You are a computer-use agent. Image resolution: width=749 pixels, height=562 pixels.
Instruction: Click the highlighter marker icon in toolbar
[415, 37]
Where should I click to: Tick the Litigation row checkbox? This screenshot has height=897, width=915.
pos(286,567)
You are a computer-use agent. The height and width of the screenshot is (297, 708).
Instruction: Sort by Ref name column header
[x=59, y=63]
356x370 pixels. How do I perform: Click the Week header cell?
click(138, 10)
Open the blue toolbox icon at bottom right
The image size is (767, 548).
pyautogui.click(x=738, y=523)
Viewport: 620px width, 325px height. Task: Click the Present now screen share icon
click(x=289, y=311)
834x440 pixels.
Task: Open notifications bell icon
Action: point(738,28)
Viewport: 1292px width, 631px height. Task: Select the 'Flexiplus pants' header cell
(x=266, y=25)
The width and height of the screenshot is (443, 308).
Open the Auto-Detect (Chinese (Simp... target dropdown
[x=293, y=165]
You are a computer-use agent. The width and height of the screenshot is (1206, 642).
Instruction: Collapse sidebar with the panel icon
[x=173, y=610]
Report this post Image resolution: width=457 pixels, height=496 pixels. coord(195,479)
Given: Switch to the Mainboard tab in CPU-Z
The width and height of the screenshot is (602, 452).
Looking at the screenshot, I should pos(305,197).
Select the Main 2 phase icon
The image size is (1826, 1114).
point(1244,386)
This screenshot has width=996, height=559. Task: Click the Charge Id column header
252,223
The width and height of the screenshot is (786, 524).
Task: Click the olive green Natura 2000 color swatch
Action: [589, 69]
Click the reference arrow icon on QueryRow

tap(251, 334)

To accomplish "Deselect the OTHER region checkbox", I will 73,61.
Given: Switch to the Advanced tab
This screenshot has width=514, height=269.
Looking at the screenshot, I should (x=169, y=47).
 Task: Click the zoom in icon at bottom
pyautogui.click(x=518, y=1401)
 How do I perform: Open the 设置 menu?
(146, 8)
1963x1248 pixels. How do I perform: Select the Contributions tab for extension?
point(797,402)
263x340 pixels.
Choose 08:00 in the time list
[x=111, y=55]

• • • • •

### [TRY IT]
Using the data above, say how many lines include the word "resolution". Write only that number.

### [EXERCISE SOLUTION]
2